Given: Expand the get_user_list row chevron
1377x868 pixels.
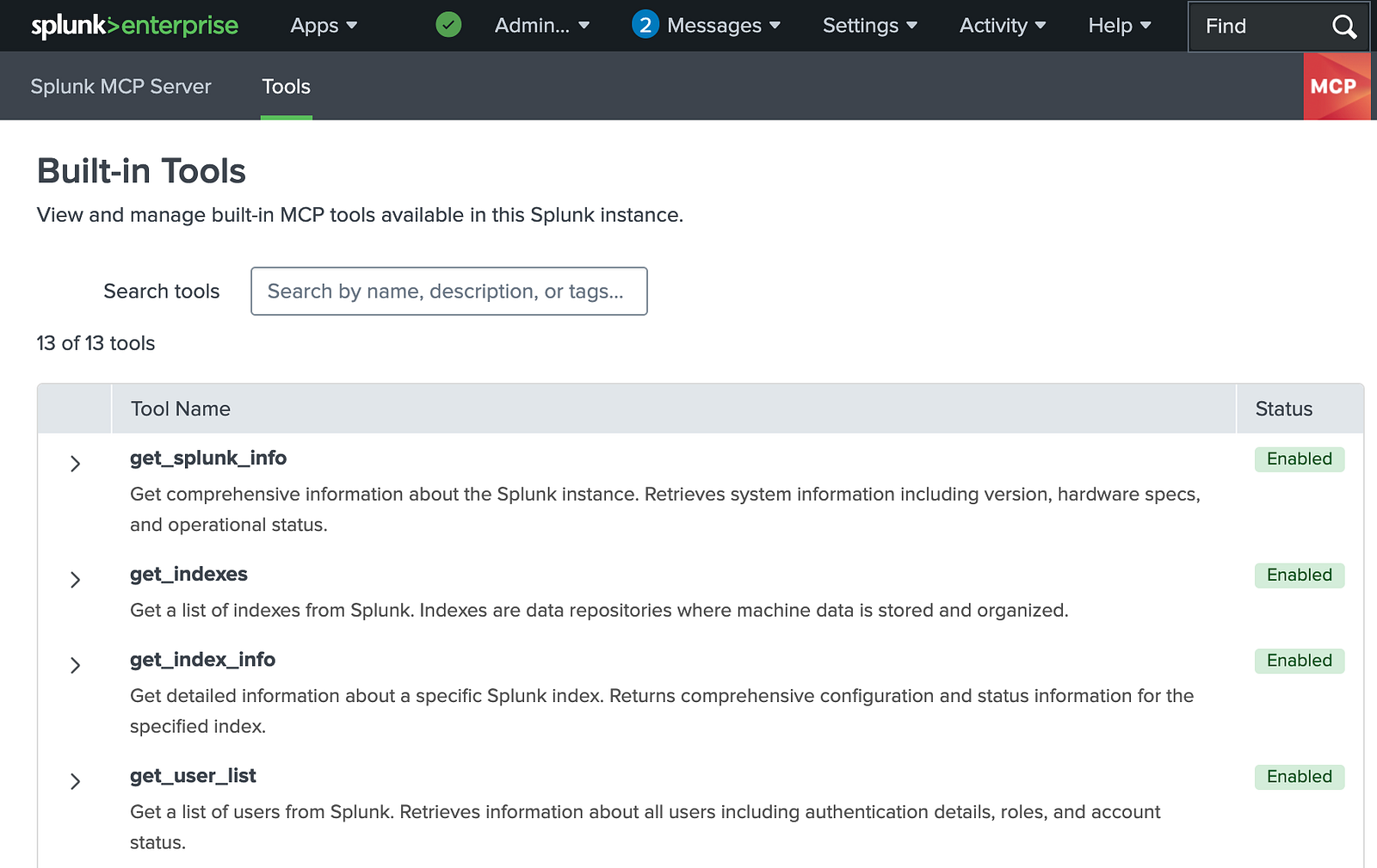Looking at the screenshot, I should 75,781.
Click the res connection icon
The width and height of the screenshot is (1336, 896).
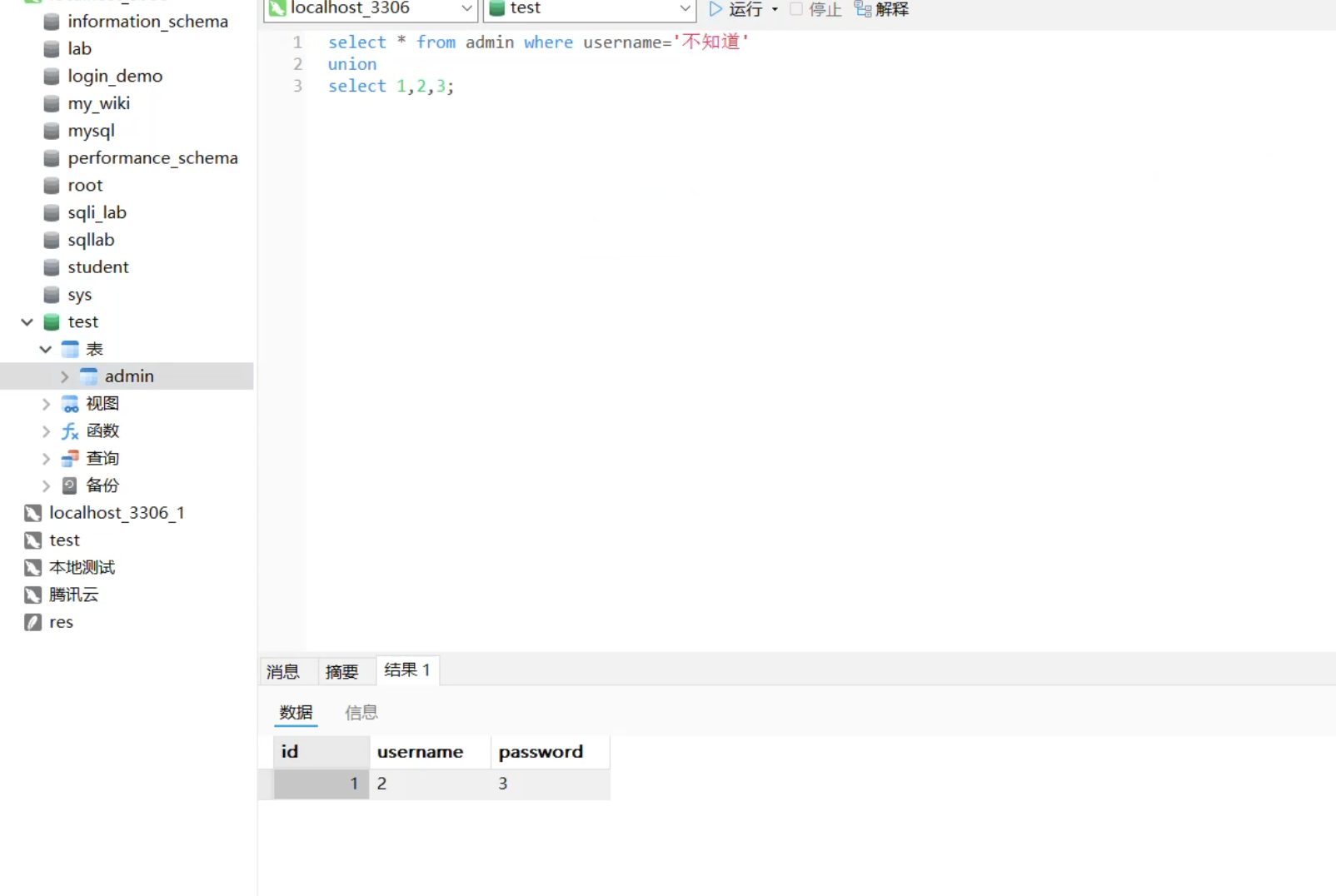click(x=33, y=622)
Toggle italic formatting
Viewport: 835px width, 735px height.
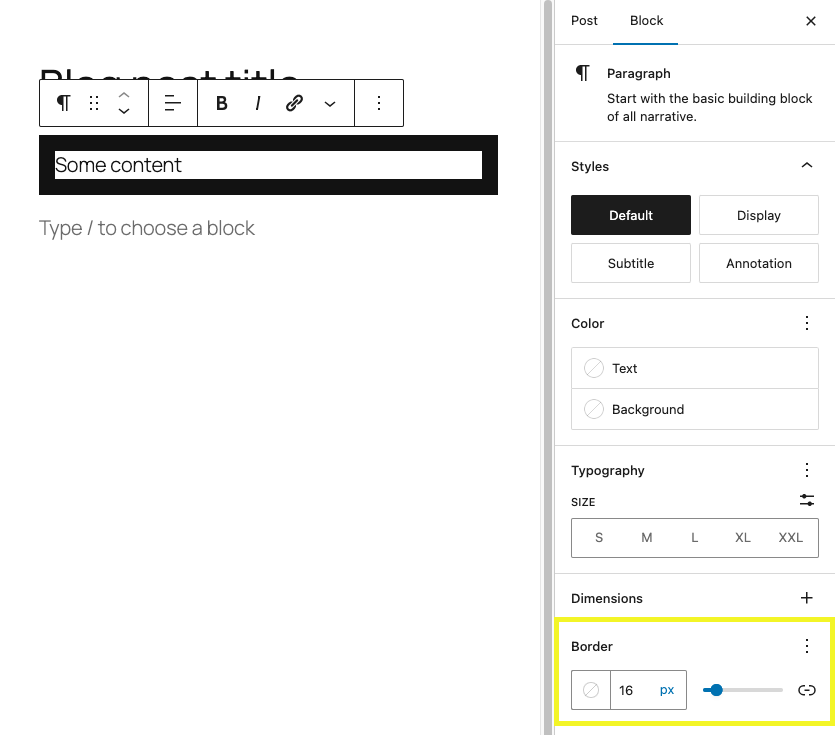pos(258,103)
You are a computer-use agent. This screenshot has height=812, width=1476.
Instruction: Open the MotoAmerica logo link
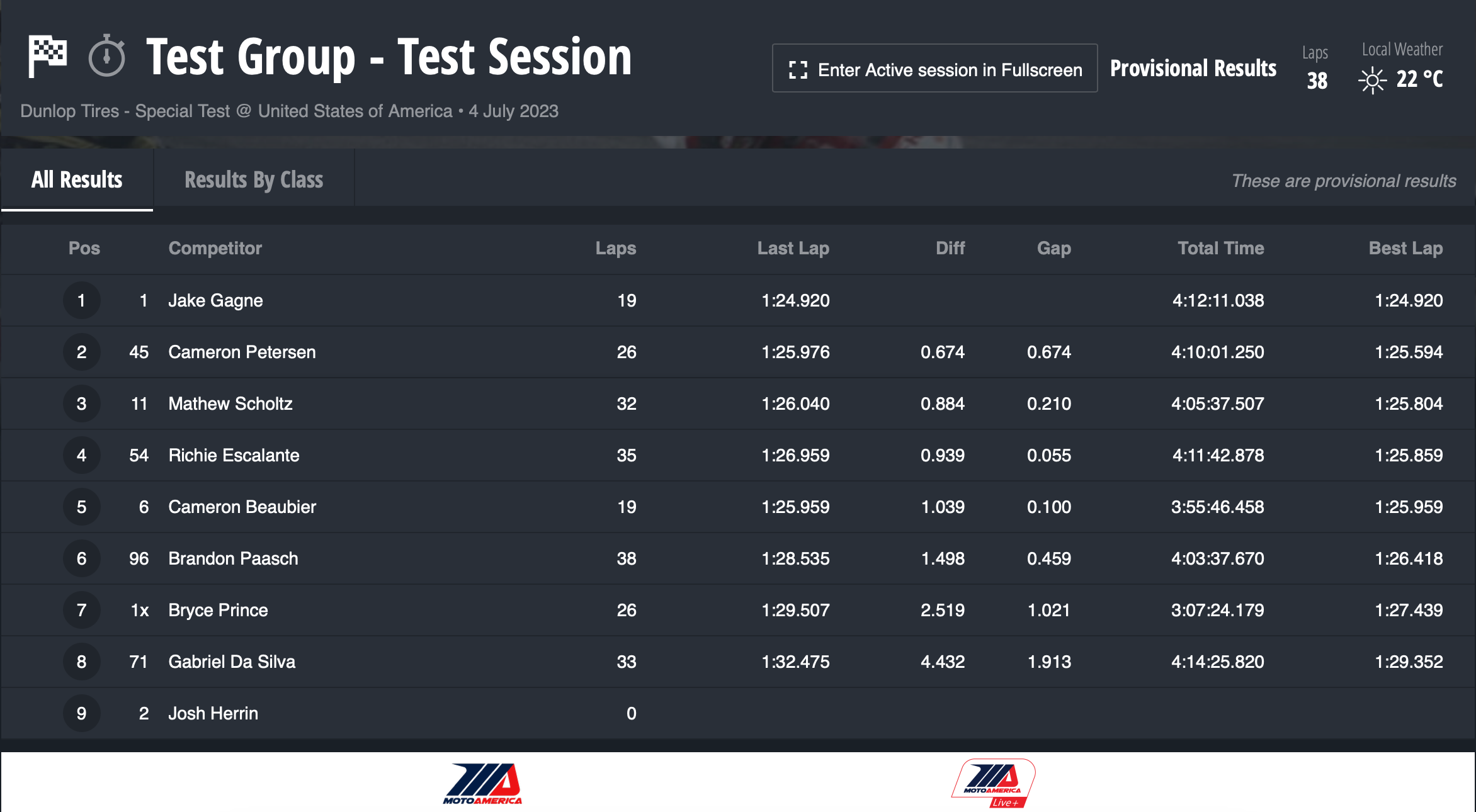click(x=483, y=784)
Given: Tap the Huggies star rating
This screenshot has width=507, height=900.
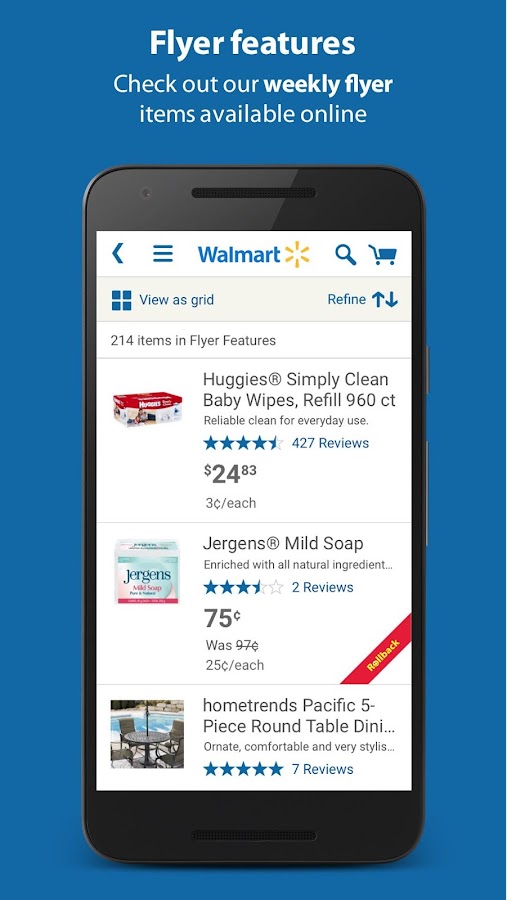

> **Challenge**
Recast the material as a numbered list, one line per entry, leaving out blank lines and the pictures.

> **The solution**
1. Given: Expand the get_user_list row chevron
2. 1377x868 pixels.
3. Looking at the screenshot, I should 75,781.
4. Click the res connection icon
5. The width and height of the screenshot is (1336, 896).
6. click(x=33, y=622)
7. Toggle italic formatting
8. Viewport: 835px width, 735px height.
9. pos(258,103)
10. You are a computer-use agent. This screenshot has height=812, width=1476.
11. Instruction: Open the MotoAmerica logo link
12. click(x=483, y=784)
13. Given: Tap the Huggies star rating
14. This screenshot has width=507, height=900.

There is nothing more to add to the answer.